*Exercise:*
Find out how many lines of the listing below include "with" and report only that number.
--- START ---
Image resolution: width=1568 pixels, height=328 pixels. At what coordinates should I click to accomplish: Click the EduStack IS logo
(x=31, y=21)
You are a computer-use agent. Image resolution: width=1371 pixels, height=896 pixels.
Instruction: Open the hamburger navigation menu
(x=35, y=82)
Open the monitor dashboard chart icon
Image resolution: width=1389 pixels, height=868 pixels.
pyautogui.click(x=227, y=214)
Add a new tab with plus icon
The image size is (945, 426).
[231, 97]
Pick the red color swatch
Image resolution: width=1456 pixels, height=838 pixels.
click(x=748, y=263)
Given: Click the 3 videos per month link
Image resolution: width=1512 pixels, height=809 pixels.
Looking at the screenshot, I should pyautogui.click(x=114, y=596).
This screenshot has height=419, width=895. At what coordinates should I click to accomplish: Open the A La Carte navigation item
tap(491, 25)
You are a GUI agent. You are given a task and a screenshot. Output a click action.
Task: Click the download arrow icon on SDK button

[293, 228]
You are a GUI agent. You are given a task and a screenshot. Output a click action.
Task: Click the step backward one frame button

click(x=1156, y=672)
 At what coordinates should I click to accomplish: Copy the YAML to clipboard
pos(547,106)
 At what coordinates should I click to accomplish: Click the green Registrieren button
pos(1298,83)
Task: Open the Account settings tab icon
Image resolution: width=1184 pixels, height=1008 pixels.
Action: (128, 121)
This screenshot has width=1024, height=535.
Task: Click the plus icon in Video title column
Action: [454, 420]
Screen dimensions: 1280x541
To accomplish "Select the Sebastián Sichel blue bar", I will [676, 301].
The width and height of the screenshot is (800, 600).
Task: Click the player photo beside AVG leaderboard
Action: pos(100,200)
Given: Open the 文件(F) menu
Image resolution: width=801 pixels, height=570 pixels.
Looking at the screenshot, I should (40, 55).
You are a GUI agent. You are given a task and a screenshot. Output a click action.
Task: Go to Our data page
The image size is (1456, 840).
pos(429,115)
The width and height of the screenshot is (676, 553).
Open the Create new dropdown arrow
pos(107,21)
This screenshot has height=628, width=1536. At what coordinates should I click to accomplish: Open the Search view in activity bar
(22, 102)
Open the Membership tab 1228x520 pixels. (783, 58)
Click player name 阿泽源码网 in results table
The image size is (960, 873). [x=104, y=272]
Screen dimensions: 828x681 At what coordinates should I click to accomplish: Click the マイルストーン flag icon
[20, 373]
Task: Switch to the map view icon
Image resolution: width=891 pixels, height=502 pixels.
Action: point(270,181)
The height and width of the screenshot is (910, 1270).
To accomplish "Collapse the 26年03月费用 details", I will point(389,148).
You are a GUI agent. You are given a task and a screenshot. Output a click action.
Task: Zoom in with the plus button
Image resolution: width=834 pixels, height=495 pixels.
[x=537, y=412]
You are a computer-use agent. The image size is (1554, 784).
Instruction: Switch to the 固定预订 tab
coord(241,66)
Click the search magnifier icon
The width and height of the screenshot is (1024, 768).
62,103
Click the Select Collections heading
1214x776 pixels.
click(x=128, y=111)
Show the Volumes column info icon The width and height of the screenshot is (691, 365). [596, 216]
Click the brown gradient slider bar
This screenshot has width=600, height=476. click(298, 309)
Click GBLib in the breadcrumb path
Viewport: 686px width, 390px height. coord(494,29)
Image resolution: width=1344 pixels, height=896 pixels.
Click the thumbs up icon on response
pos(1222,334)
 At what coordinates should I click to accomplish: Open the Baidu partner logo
--- END ---
*Reply to the task:*
2